New Women of Kentucky

September 21, 2010 in 1920s-30s, Political history

Starting in the 19th century and continuing all the way up until today, women have been creating and demonstrating themselves in ways that are new to a society historically dominated by men. These new women of the mid to late 19th century and early 20th century have shown themselves to men across America, that they can be an independent, intelligent and powerful force. Certain women believed that the lifestyle of a submissive, quiet housewife was not the life they wanted to live. Emma Guy Cromwell and Mary Elliott Flanery from Kentucky were two of these new women.[1]

Historical Marker about Mary E. Flanery at Elliott Hall, 2716 Panola St., Catlettsburg, KYThese women believed that they were capable of contributing more to their communities. They wanted to provide service and influence positive change throughout the region, including the continued suffrage of women. Flanery sought a higher education and was able to attend Barbourville College in West Virginia and the Agricultural and Mechanical College in Lexington Kentucky.  She was forced to fight a gender barrier while seeking a higher education because at the time it was rare for young women to attend college, let alone two different colleges that were mostly filled with men. Flanery also participated in several women’s clubs, which were positive for all women involved. They were able to go out into the community and make a difference with the work by clubs such as Daughters of the American Revolution (D.A.R.) and the Cattlesburg Women’s Literary Club. By helping other women become more independent through education, Flanery was making a difference with these clubs.
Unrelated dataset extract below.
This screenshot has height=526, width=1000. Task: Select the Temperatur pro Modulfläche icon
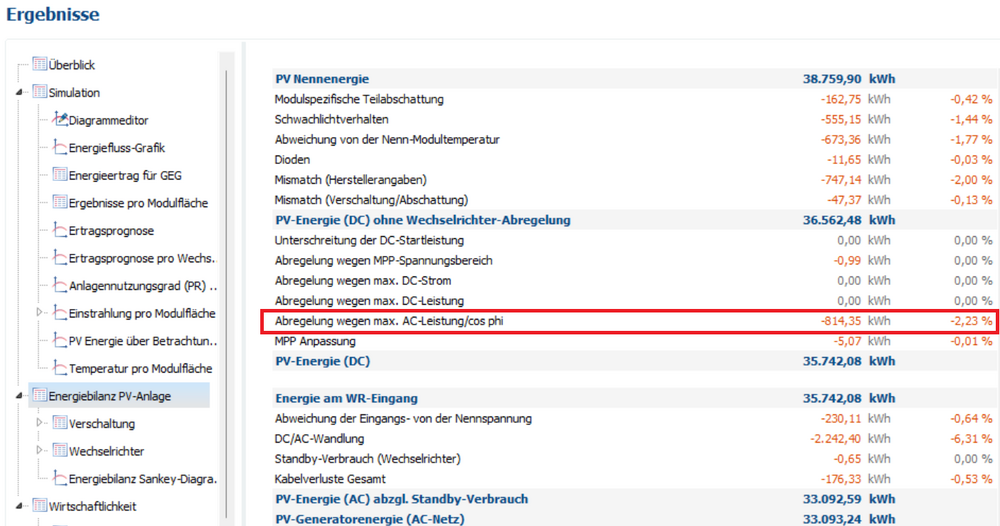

Mary Flanery also demonstrated her will to improve women’s disposition in Kentucky by involving herself in political life. She became the first women in the Kentucky legislator just one year after women received the right to vote in 1921.

Emma Guy Cromwell

Emma Guy Cromwell

On the other side of the state Emma Cromwell was also doing everything she could to raise the social, political and importance of women in Kentucky society. She too sought higher education and left her home in Kentucky to travel to Gallatin, Tennessee to attend Howard Female College and shortly after completion began teaching school back in Scottsville, Kentucky. She adamantly participated in women’s clubs like D.A.R., Y.W.C.A. and the Parent Teachers Association (P.T.A.) and was elected to state librarian 24 years before women could even vote in 1896. Cromwell pursued a political career after the death of her husband and became the first women to be elected to a statewide position when in 1923 she became the secretary of state for Kentucky and in 1927 she became the first women to be the state treasurer. Both of these women were dedicated to making women of both Kentucky and the United States more prominent, intelligent and important through club work, the spread of education and the ability to reach out to numerous women across the state due to their political careers.


[1] Rebecca S. Hanly, “Emma Guy Cromwell and Mary Elliott Flannery: Pioneers for Women in Kentucky Politics,” Register of the Kentucky Historical Society 99 (Summer 2001), 289.